• TASK DIRECTIONS:
Print the line containing "This screenshot has width=900, height=600.", then every line after it through the end of the material, exactly as written and without pictures.

....

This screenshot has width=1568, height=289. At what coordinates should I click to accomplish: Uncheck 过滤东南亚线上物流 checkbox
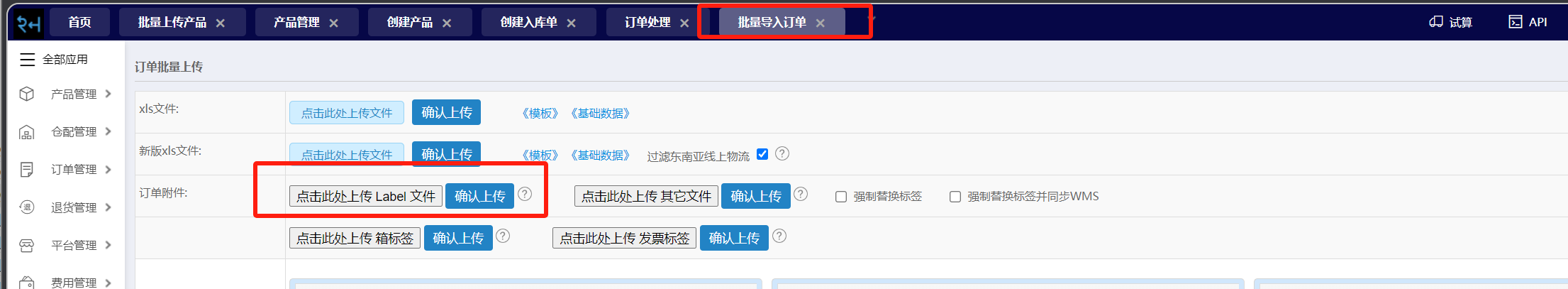pos(762,154)
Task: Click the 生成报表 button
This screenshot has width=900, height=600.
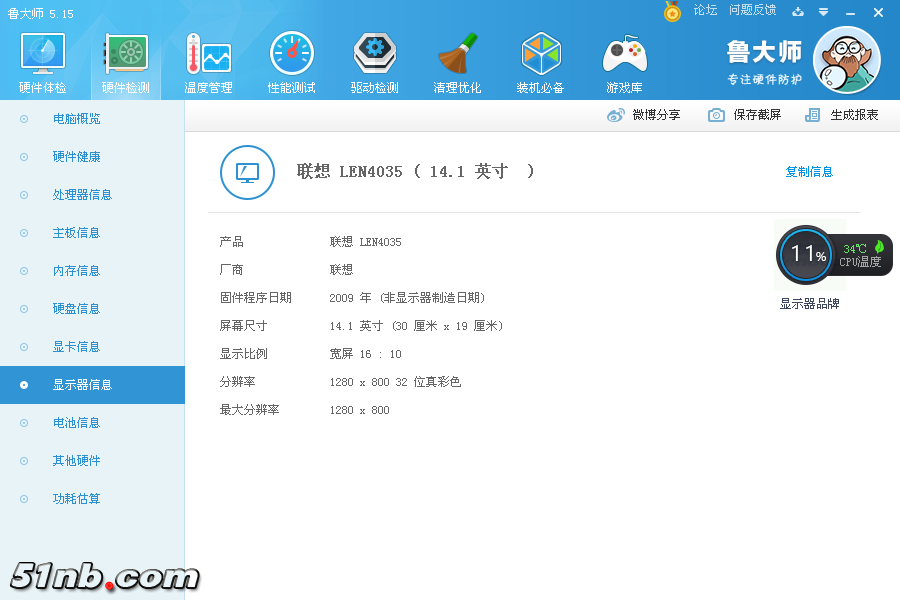Action: (x=842, y=115)
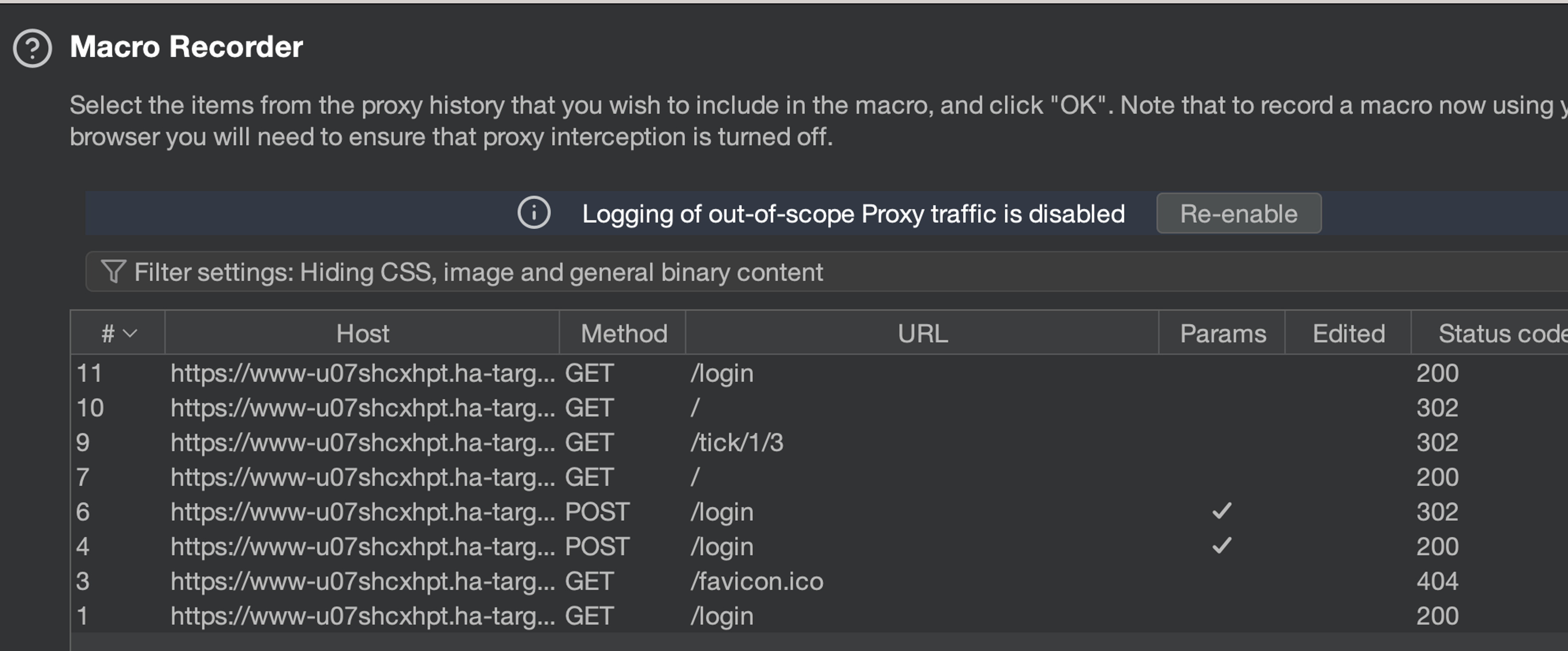
Task: Select the /favicon.ico request row
Action: pos(757,581)
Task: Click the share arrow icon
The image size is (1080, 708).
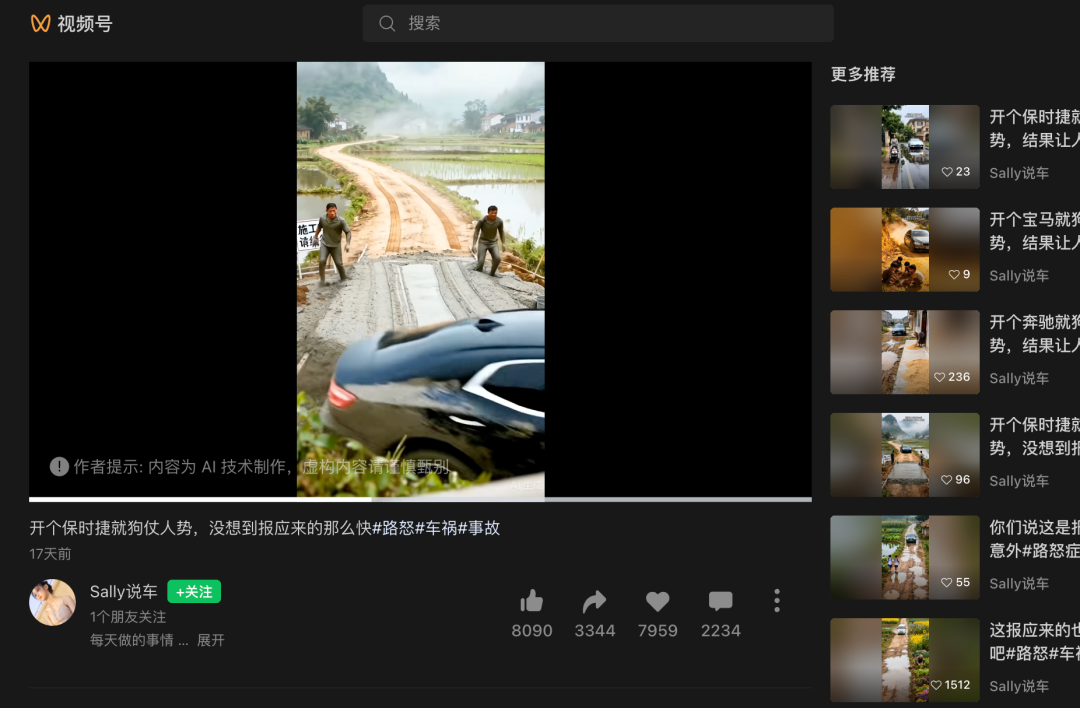Action: pyautogui.click(x=594, y=601)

....

• SOLUTION TO THIS PROBLEM:
This screenshot has width=900, height=600.
Action: (x=842, y=115)
Task: Select the /favicon.ico request row
Action: pos(757,581)
Task: Click the share arrow icon
The image size is (1080, 708).
Action: pyautogui.click(x=594, y=601)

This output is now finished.